It's well known that Binda and Girardengo weren't the best of friends. Many racers were actually at odds with Binda actually, even if Gira dominated the scene earlier but stayed in the graces of those he beat. But what began the malumore of the two? Ventura explains in il Campione e il Bandito.
The next year at the start of a rainy Milan-San Remo, Gira took the line even after telling his Maino bosses that in case of rain, he wouldn't race. With a delicate wrist from earlier accidents, Gira toed the line with a long pair of gloves that reached up his arms. "It was one of the hardest and most competitive San Remo's I had ever done."
Incredible racing indeed. Gira passed through his hometown of Novi in the lead, profiting from a Binda puncture. Binda rejoins. The rain turned the snow into mush and the roads into mud.
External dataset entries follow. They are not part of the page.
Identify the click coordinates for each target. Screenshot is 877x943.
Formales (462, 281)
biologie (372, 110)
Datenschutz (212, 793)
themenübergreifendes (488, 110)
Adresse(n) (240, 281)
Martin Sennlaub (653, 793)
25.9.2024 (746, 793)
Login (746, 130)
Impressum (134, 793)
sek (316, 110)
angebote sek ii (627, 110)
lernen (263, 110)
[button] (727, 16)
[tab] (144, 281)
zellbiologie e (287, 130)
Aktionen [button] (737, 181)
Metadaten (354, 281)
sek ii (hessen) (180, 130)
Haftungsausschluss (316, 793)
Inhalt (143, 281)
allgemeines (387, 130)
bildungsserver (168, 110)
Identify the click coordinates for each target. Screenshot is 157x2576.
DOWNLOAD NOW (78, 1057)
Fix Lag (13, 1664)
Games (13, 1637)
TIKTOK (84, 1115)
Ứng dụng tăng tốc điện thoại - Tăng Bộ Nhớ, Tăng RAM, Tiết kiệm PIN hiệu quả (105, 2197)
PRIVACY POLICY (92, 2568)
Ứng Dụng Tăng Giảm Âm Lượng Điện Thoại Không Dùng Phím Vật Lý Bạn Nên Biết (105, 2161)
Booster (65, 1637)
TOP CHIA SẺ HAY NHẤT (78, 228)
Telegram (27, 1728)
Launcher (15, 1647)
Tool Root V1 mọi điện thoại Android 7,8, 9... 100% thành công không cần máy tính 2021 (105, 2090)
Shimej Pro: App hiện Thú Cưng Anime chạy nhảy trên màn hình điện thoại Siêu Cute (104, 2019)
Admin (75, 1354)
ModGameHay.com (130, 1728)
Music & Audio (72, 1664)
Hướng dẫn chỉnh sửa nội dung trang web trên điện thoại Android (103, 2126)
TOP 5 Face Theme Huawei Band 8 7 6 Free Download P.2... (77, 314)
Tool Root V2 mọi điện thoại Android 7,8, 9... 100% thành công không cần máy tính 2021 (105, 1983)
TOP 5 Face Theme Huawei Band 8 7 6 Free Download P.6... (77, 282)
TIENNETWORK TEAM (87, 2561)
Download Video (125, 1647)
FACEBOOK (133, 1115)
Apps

Then an attack from Giacobbe and Papeschi, then Binda. Gira loses contact but rejoins by the Turchino. Incredibly strong on the climbs, Binda attacks but is brought back. A change of wheels after Capo Berta (Negrini states they rode from Milan in a 44 x 18 and at Capo Berta flipped the wheel to a 44 x 16) sees the pair stretched out along with Negrini until the entrance to San Remo. "Let's divide the winnings," promises Binda to Gira. The campionissimo agrees, lets Binda attack from too far out, and takes him at the line by two lengths.
Some days later, Gira gets his winnings. Binda comes for his part, two thousand lire. "'No way' I tell him," recounts Gira. "It's you who owes me five hundred. Twenty five hundred from the World Championships, less two thousand from San Remo."
They didn't speak again for two years.